野菜だけでなく、生産者の顔が見えた方が信頼性の増す商品であれば顔写真を利用してみても良いでしょう。

無料のお試しサービスを用意する

スキンケア商品などで無料サンプルが用意されていることもありますが、無料サンプルやお試しサービスはマッチングリスク意識を取り除くための工夫です。

無料サンプルやお試しサービスがあることで、商品自体の値段を下げられなくても商品購入へのハードルを下げられます。

最近ではアプリやWebサービスにも活用されており、利用を制限した無料版をまずは使ってもらい気に入ったら課金するモデルが増えてきているのです。

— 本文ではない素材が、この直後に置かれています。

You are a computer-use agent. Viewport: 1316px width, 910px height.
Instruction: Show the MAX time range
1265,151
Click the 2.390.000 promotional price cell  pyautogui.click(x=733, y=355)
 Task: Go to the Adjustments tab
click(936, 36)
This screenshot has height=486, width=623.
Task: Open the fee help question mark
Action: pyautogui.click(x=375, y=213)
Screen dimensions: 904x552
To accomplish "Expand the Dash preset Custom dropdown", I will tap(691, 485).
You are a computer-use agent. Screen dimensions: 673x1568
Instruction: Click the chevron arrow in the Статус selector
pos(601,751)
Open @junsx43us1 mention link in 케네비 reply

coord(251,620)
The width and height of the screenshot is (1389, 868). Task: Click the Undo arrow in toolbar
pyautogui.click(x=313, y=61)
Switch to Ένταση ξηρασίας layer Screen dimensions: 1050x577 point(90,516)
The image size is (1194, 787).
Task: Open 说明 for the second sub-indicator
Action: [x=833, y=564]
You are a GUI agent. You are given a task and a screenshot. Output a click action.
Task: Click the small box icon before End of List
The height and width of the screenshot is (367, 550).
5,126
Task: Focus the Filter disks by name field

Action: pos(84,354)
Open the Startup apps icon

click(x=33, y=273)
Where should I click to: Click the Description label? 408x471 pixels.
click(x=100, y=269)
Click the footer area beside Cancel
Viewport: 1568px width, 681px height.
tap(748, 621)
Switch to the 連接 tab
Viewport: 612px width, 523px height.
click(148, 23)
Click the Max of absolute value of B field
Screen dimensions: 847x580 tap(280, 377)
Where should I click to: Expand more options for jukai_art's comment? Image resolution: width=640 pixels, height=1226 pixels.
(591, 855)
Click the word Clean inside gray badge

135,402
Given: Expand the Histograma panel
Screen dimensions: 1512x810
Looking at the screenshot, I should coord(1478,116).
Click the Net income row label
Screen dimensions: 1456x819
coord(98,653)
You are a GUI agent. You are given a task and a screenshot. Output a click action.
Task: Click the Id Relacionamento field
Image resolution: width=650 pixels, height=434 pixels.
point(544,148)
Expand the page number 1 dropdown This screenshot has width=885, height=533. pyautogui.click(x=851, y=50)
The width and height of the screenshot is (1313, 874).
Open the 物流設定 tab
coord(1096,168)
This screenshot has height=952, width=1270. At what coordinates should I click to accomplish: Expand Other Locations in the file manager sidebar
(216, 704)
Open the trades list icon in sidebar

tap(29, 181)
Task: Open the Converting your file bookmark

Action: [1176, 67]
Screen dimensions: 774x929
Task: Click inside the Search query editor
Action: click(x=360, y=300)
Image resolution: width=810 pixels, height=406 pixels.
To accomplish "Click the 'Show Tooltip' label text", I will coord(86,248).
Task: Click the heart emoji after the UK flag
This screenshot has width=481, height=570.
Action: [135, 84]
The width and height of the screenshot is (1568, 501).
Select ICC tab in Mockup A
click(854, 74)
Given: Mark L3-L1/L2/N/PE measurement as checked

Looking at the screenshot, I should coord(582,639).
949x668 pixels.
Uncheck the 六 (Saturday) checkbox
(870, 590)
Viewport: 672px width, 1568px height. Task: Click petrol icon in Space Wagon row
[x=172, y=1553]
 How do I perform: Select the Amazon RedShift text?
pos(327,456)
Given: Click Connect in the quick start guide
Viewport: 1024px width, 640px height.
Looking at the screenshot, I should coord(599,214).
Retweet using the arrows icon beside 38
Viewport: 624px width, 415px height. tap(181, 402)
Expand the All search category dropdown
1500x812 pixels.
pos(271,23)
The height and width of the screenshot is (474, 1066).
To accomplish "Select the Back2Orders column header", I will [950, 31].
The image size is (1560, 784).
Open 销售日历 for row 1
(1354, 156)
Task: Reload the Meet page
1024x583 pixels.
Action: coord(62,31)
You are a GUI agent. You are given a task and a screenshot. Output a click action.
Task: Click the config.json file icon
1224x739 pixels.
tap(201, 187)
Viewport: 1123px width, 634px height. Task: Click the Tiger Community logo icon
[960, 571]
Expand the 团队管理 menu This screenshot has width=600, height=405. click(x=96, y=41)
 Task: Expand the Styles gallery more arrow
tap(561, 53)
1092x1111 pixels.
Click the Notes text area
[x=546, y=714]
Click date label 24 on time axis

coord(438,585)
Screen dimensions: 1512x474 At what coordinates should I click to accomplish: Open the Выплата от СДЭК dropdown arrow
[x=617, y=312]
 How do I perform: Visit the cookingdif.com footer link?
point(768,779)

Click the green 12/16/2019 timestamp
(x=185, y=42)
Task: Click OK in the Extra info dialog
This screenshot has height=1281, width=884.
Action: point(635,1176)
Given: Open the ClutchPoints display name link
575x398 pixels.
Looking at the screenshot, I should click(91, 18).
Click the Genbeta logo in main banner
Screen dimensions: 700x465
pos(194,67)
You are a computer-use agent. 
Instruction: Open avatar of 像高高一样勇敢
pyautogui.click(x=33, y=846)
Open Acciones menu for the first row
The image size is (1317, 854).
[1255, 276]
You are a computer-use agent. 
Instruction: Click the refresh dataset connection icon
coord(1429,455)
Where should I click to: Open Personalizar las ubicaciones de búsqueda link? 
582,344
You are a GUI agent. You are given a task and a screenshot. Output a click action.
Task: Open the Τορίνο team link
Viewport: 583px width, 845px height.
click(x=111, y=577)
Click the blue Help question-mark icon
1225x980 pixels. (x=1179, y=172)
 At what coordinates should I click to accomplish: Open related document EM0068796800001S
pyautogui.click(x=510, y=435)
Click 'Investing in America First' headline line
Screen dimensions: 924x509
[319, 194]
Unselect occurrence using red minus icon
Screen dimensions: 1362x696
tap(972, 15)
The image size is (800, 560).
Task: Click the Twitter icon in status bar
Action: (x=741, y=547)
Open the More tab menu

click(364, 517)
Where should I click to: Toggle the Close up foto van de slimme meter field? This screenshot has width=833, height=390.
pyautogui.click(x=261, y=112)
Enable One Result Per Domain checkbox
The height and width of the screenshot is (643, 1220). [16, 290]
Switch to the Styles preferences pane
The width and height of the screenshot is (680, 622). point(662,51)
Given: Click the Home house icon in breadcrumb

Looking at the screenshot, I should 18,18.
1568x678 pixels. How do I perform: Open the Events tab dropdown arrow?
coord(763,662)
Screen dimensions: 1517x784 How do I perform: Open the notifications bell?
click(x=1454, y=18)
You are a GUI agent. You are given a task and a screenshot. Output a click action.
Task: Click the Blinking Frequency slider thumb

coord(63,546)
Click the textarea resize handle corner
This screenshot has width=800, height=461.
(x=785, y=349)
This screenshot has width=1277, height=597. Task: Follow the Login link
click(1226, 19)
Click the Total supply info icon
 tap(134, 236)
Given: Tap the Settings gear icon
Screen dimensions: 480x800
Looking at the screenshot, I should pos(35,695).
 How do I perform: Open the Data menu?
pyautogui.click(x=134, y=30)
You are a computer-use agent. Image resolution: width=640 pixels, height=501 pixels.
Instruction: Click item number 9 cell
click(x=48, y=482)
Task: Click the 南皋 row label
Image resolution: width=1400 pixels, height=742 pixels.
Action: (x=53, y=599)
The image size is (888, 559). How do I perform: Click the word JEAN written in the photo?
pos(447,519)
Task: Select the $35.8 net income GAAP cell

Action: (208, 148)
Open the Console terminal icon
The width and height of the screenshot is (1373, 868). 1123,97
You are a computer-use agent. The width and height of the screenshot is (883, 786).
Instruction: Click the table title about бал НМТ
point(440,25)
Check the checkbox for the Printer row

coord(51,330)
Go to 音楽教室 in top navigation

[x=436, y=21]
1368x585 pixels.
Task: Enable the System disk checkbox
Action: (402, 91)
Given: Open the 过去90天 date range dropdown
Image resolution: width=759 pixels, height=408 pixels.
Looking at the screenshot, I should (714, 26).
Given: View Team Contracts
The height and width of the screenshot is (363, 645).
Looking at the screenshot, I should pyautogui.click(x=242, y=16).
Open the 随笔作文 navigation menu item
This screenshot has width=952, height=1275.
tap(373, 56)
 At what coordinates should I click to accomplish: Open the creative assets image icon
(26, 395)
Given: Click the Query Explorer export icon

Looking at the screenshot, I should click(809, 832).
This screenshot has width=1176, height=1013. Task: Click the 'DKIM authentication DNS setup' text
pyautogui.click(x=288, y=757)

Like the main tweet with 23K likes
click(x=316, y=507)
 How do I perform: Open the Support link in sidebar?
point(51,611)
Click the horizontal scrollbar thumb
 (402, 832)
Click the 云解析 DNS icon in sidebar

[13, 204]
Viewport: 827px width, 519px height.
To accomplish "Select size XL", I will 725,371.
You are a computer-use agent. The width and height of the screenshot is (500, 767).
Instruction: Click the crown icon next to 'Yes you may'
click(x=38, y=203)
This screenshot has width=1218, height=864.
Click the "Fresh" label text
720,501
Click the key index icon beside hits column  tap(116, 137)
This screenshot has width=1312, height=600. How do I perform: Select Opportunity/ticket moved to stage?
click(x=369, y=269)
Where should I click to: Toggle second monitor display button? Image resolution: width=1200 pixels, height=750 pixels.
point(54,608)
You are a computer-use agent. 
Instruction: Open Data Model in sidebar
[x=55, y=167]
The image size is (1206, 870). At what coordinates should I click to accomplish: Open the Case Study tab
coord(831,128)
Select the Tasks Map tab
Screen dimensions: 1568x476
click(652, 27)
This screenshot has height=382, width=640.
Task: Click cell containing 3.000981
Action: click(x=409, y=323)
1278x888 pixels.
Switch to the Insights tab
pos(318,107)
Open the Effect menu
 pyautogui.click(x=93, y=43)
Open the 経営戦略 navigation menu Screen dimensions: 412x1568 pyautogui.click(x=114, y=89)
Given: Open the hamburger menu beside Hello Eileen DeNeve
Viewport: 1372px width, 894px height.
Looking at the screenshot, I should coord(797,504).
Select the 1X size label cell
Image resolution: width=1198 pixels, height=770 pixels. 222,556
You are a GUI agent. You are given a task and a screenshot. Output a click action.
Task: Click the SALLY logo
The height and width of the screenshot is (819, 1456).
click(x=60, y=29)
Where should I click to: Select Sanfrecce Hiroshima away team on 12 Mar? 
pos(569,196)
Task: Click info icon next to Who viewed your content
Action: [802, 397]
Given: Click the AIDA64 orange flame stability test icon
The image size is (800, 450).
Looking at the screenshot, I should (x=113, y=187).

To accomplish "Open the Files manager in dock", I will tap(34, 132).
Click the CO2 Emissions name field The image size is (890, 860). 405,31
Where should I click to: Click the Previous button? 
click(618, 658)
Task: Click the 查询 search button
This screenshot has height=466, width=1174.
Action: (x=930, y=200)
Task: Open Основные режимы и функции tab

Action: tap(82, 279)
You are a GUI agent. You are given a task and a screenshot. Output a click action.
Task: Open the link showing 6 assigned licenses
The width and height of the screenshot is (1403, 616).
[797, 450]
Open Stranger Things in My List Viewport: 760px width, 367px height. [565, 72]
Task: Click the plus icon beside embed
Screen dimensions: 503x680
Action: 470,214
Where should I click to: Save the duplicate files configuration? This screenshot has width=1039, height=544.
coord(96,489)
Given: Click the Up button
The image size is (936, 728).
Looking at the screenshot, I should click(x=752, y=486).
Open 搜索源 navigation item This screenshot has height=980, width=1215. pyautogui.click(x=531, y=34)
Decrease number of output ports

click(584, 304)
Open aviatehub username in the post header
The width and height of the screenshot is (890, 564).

アプリやWebサービスに無料版を設けるなら、有料版にした時に無料版よりも使いやすく、便利な機能を開放していくとコンバージョン率の上昇につながります。

返品保証で不安を解消する

通販に対して「届いた商品に不備があるのではないか」「後悔してしまうのではないか」といった購入前の不安を感じる方は多いです。

こうした不安を解消するには、返品保証を設けてみましょう。

例えばスキンケア商品を購入しようと消費者が迷っている時、返品保証付きだと分かれば「もしダメだったとしても返品すれば良い」と感じ、購入につながります。

しかも、人間は一度手にしたものに対して手に入れる前よりも高い価値を感じてしまう『保有効果』という心理現象が働き、余程悪い商品でない限り返品されることは少ないでしょう。

カスタマーサポートを充実させる

カスタマーサポートは商品に関する不安を解消するために必要なものです。

カスタマーサポートの体制が十分でないと、消費者は問い合わせても不安を解消できず、より一層商品や企業に対する

不信感を募らせてしまいます。
マッチングリスク意識に考慮したマーケティングを実施するなら、カスタマーサポートの充実を図りましょう。

アフターサービスを用意する

商品を購入してもらったら消費者との関係を終わらせるのではなく、アフターサービスを用意して長期間の安心につなげましょう。

例えば購入後1ヶ月間保証付きで、1ヶ月以内に不具合が生じてしまったら無料で交換・修理してくれる商品もあります。

特に高額な商品にはアフターサービスを設けておくことで購入後のリスクに対する不安を取り除けるでしょう。

まとめ

マッチングリスク意識は消費者が商品を購入しようかどうか考えた時のリスクに対する不安で、マッチングリスク意識が生じることで「購入しない」を選択されてしまうケースが多いです。

できるだけ商品購入後のリスクに対する不安を取り除くためには、様々な工夫が必要となるでしょう。

特に、不安を取り除いてマッチングリスク意識を軽減させつつ信頼関係を築き上げていけば、次の商品への購入に発展する可能性があります。

自社商品全体の売上をアップさせるためにも、マッチングリスク意識をできるだけ取り除いていきましょう。